● **SOURCE MATERIAL**:
-=-=-=-=-
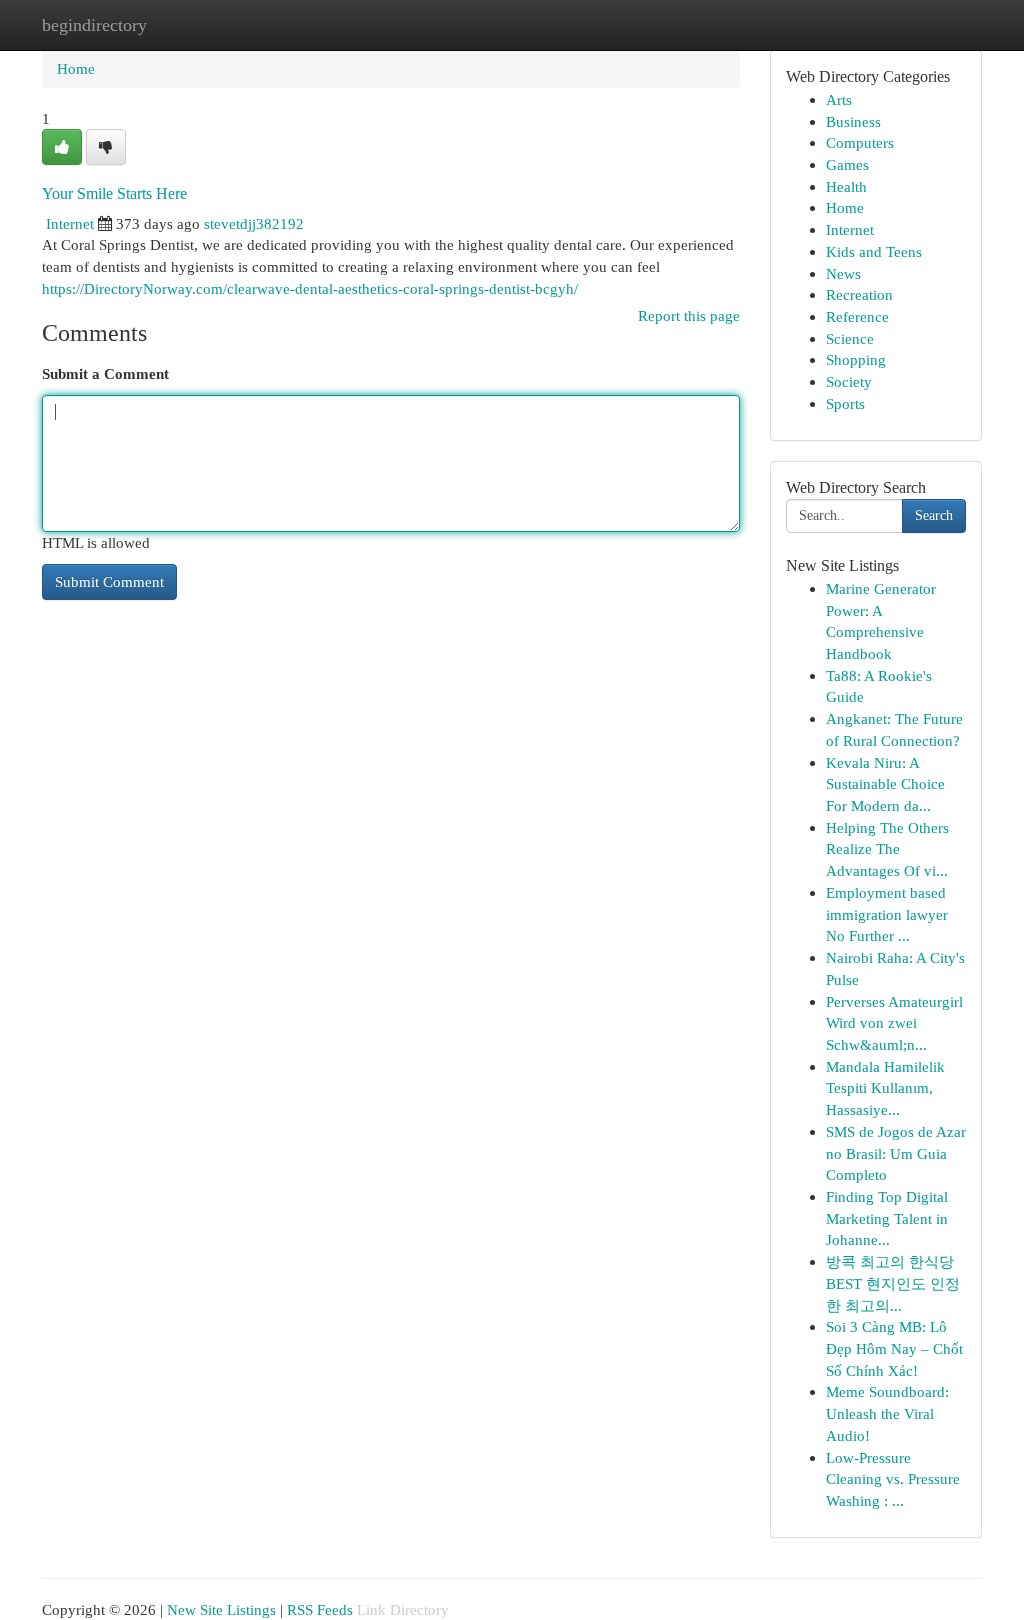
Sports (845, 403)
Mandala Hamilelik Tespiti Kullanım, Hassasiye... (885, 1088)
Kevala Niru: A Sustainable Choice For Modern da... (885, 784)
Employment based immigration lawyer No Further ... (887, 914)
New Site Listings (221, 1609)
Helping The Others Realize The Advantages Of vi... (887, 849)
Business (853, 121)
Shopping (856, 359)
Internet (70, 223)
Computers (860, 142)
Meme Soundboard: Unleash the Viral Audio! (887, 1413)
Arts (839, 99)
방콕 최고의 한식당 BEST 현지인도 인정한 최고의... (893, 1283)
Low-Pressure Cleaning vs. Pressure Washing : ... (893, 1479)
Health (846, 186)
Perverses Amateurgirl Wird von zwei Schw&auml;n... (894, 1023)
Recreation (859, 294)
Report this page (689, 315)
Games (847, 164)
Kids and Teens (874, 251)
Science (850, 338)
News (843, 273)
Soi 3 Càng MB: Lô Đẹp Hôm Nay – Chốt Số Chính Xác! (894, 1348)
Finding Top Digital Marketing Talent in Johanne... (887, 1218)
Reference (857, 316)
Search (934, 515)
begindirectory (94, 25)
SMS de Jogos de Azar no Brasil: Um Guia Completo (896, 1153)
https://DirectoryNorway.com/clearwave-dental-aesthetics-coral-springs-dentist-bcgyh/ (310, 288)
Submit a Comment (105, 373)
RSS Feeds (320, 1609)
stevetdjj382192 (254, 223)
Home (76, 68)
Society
-=-=-=-=-
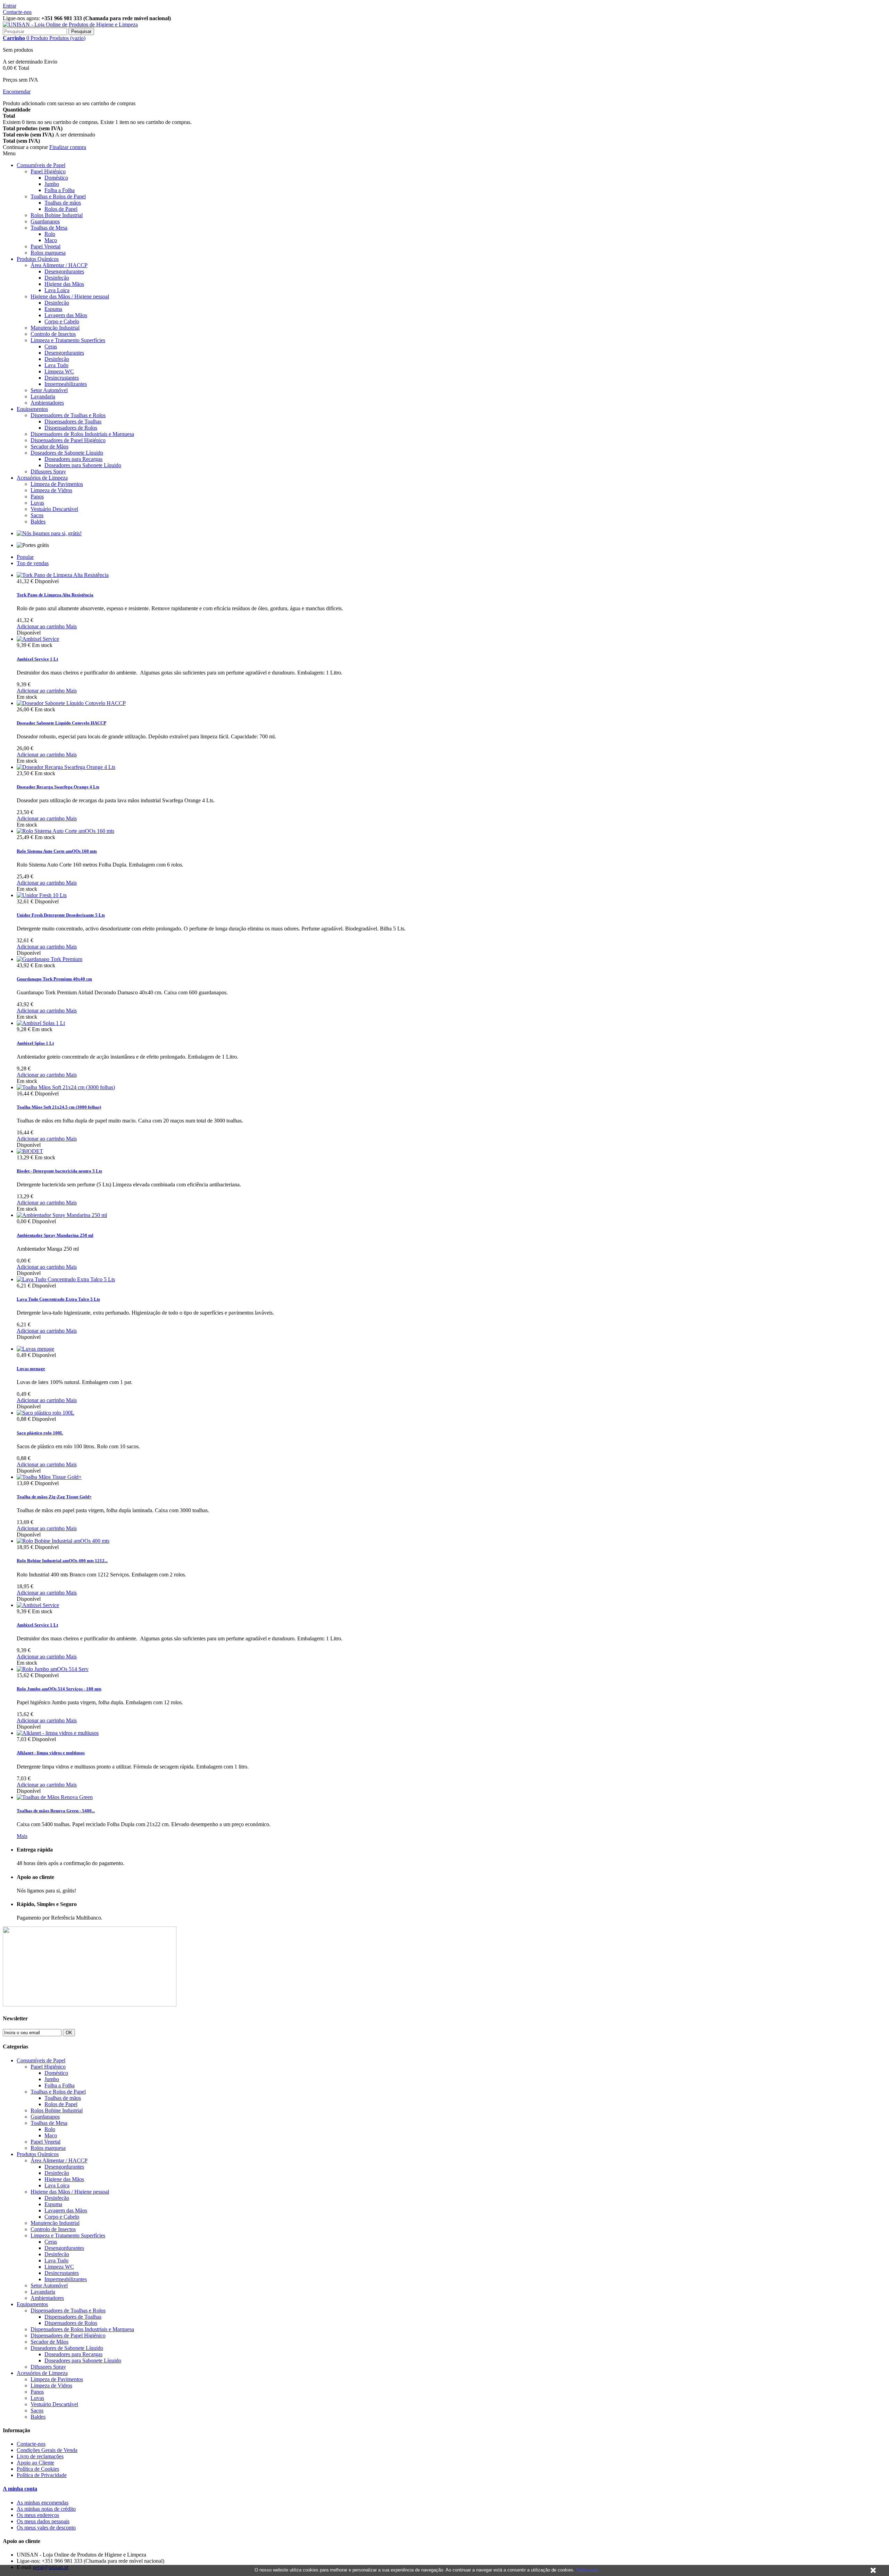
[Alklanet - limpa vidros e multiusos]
-=-=-=-=-
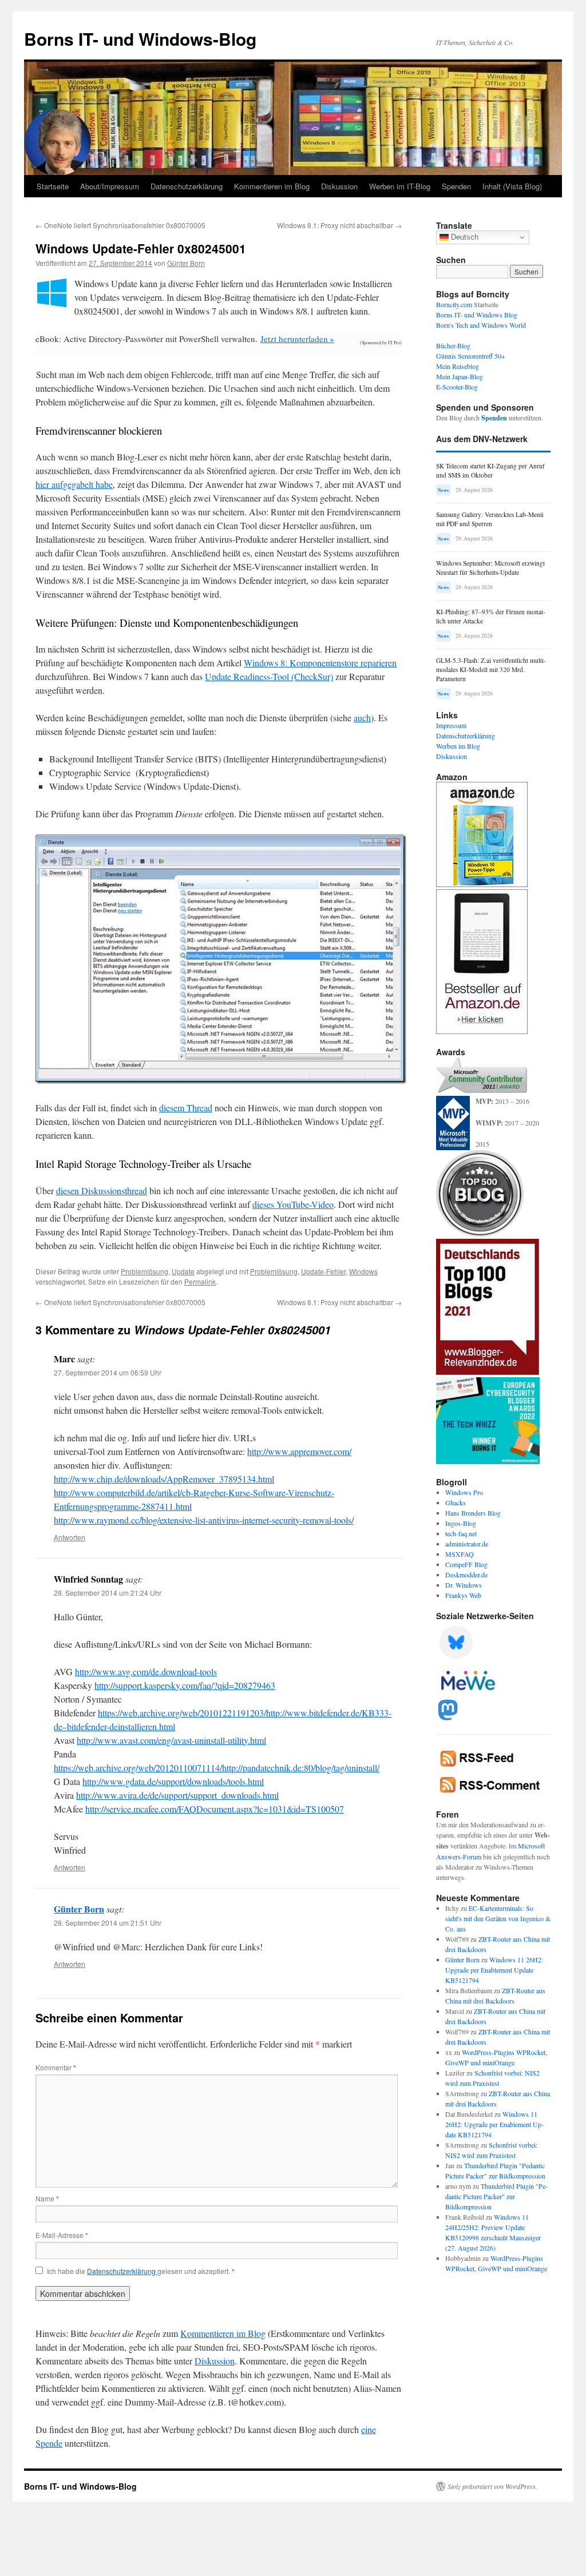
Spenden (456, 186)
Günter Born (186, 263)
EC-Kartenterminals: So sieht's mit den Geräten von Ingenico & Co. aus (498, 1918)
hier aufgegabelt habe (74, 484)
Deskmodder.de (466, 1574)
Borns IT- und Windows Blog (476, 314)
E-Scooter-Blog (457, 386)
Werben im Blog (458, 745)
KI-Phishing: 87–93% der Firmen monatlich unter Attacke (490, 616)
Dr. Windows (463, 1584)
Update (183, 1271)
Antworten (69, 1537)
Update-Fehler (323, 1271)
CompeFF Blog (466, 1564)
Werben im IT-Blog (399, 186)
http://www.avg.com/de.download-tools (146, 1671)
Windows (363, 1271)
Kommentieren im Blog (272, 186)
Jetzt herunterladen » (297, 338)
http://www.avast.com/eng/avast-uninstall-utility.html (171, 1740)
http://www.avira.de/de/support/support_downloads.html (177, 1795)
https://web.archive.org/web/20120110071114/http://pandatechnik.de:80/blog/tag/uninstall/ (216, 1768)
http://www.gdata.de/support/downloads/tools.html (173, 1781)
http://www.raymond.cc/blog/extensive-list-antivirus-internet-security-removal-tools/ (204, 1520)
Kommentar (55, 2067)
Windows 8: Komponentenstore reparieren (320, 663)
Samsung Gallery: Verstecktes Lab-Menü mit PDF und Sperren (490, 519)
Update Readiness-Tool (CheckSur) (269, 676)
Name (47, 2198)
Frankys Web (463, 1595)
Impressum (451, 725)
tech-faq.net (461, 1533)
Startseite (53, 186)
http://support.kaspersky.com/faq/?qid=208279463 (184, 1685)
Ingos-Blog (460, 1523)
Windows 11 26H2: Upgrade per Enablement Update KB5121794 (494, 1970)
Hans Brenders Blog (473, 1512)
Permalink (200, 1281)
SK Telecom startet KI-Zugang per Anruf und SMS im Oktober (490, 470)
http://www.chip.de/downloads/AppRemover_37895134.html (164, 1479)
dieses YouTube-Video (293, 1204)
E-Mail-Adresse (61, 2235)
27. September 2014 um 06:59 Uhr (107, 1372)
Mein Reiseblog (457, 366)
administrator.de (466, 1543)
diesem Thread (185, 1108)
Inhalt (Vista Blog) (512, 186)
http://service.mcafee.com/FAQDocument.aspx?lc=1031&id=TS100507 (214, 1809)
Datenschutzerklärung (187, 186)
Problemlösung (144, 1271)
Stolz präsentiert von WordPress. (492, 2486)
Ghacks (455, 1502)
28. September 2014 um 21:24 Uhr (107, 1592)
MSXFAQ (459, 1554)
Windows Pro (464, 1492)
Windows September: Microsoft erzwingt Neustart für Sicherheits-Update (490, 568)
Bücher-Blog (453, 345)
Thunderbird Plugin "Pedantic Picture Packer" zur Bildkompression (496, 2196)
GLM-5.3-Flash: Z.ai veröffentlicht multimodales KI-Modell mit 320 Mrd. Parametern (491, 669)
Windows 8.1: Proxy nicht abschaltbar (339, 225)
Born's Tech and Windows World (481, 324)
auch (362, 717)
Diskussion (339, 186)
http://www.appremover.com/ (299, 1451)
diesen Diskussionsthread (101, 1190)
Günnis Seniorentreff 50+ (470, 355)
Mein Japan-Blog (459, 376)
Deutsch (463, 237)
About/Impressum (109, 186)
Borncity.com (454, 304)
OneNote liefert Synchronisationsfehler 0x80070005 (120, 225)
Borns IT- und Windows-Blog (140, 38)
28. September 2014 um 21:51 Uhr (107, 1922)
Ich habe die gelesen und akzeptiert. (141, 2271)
-=-=-=-=-
● **TASK**:
Please reproduce exactly the lines in the listing above from the one containing "Inhalt (Vista Blog) (512, 186)" through the one containing "Bildkompression (496, 2196)", both included, and nothing more.

● **ANSWER TO THIS TASK**:
Inhalt (Vista Blog) (512, 186)
http://service.mcafee.com/FAQDocument.aspx?lc=1031&id=TS100507 (214, 1809)
Datenschutzerklärung (187, 186)
Problemlösung (144, 1271)
Stolz präsentiert von WordPress. (492, 2486)
Ghacks (455, 1502)
28. September 2014 um 21:24 Uhr (107, 1592)
MSXFAQ (459, 1554)
Windows Pro (464, 1492)
Windows September: Microsoft erzwingt Neustart für Sicherheits-Update (490, 568)
Bücher-Blog (453, 345)
Thunderbird Plugin "Pedantic Picture Packer" zur Bildkompression (496, 2196)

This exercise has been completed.